The key is the quality of the sample, not the size. A low quality sample will not yield accurate results in any scenario. It is very difficult to have a reliable sample.

But a good sample will, as a matter of strightforward mathematical fact, yield reliable results with a surprisingly small sample... much smaller than intuition suggests would be nessecary.

Start flipping a coin and recording the results. You will quickly get the idea that the proportion of heads and tails is roughly 50-50. As you add more flips to the sample, each flip is less useful—one flip moves the percentages less and less as the sample of flips expands.

After you have coin flips down to around 50-50 (say, 49%-51%) there is little point to more flips. You will hone in closer and closer to 50%-50%, but 49.5%-50.5% is not a big improvement on 49%-51%. (And even if you flip 1,000,000 times it is quite unlikely that you will get exactly 500,000 heads.)
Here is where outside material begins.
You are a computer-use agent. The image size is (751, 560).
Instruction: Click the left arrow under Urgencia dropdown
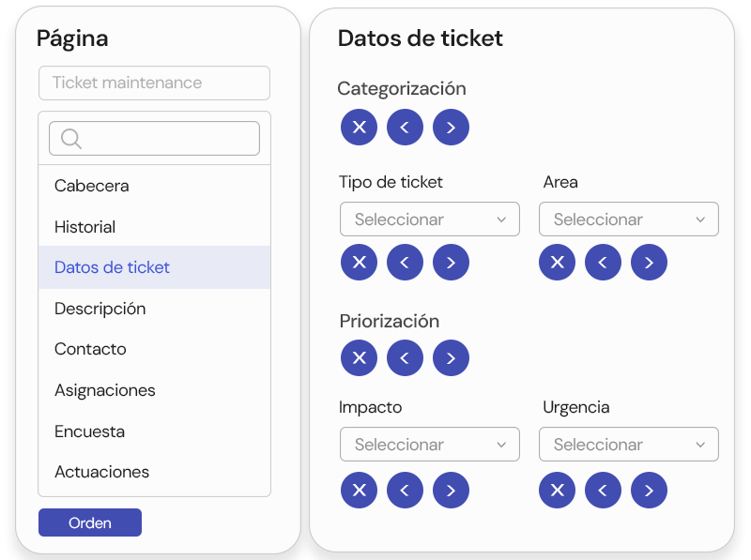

However many flips are in your sample, you express the results with a margin of error. Say your coin flip result is heads 51%-49% with a margin of error of plus or minus 2%. That does not mean that heads 53% or 49% are as likely as 51%. It means that the likeliest number is heads 51%, and that there is a 95% chance that the correct heads number is within 49%-53%. Both 49% and 53% are a good bit less likely than 51%.

Since our coin flip sample wasn't dead-on 50-50 the poll is not perfectly accurate, but it is accurate in what it says. It is very, very likely that heads = 49%-53%, which is correct.

And adding another 1,000 flips will not improve that result much. Say we get to 50.3%-49.7% with a margin of error of 1%. So it is 95% certain that the correct probability of heads is between 49.3% and 51.3%, and the likeliest result is 49.8%.

(I m making those MOEs up as examples. I don't know the MOE95% on 1,000 coin flips, but there is some number of flips with a MOE of 2% and a larger number of flips with an MOE of 1%.)

If our poll of flipped coins said that heads=50.3%, the most we can improve that headline number is 0.3%, even with an infinite number of flips.

One the other hand...the quality of the sample is almost everything. If you start out with a lop-sided coin that comes up 60% heads you will never get to 50-50. The sample is unrepresentative of coins.

Put 900,000 blue marbles and 100,000 red marbles in a big jar and stir them up. You won't have to pull out many marbles to get the idea that 90% of them are blue. But if they are not stirred up properly then you would have to count almost the whole million.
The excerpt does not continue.